Cape York regional summary
The Cape York region includes 43,000km² of catchments that drain eastwards into the Great Barrier Reef. The region contains some exceptional conservation assets including relatively intact and extensive coastal dune fields, wetlands, rainforest, heathlands and river systems that support high levels of biodiversity found nowhere else in Australia. A sizeable portion of land in Cape York is under Aboriginal ownership or management. Traditional use of marine resources is relatively high, particularly in inshore areas adjacent to Indigenous communities. The main agricultural land use is grazing (57%).
This report card measures progress from the 2009 baseline towards Reef Water Quality Protection Plan (Reef Plan) goals and targets. It assesses the combined results of all Reef Plan actions up to June 2010. Report cards are produced as part of the Paddock to Reef program.

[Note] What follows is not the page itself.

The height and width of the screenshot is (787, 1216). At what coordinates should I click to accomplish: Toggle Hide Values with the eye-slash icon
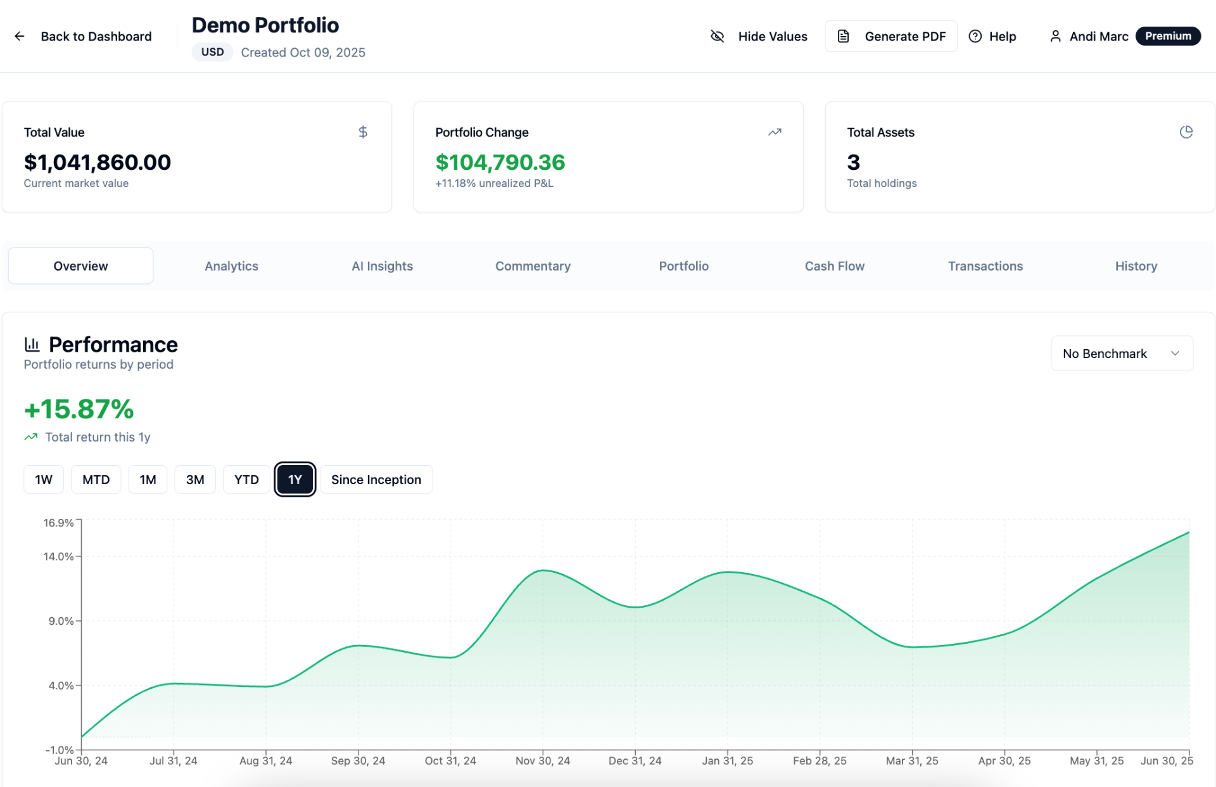pos(717,36)
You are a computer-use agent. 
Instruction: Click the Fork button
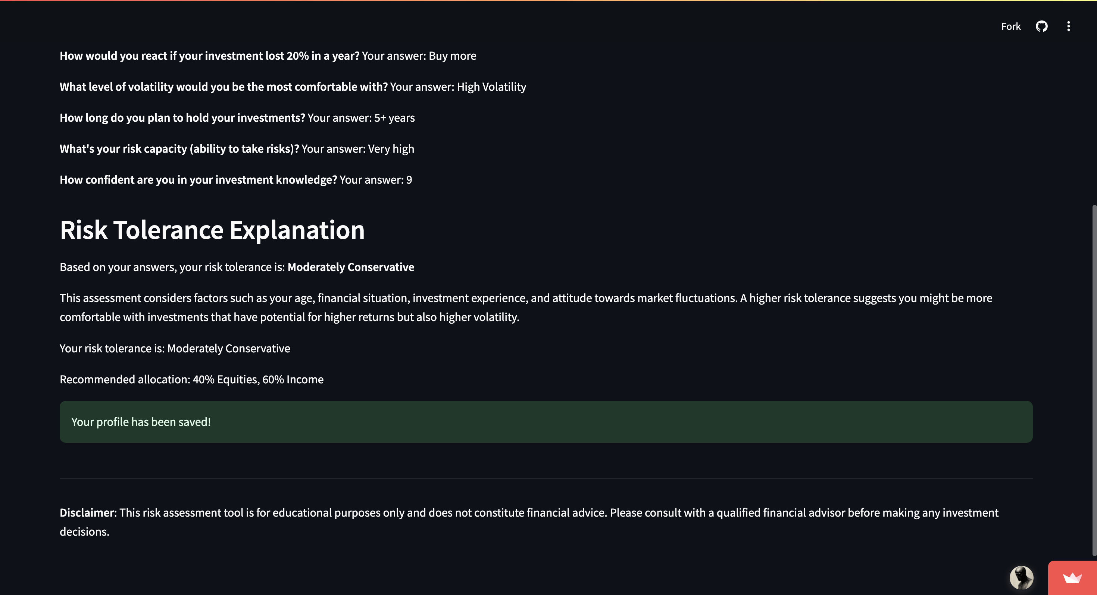click(x=1011, y=26)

- The overall marine condition in 2009–2010 was moderate. Inshore water quality was moderate and seagrass was in good condition.
- 23% of graziers and 27% of horticulture producers have adopted improved land management practices.
- There has been no historical loss of wetlands and no change in extent over the 2005–2009 period.
- The Cape York region lost the lowest proportion of riparian forest out of all the Great Barrier Reef regions with only 265ha (0.03%) of loss between the 2005 and 2009 period.
- The greatest proportional catchment load reduction was the nitrogen and phosphorus load with an estimated 7t (2%) and 3t (2%) less, respectively.
- The significant progress has been driven primarily by the Australian Government’s Reef Rescue program along with Queensland Government and industry-led initiatives.
Table: Cape York progress and status
Paddock to Reef program
The Paddock to Reef program, funded jointly by the Australian and Queensland Governments, is a highly innovative approach to integrating monitoring and modelling information on management practices, catchment indicators, catchment loads and the health of the Great Barrier Reef.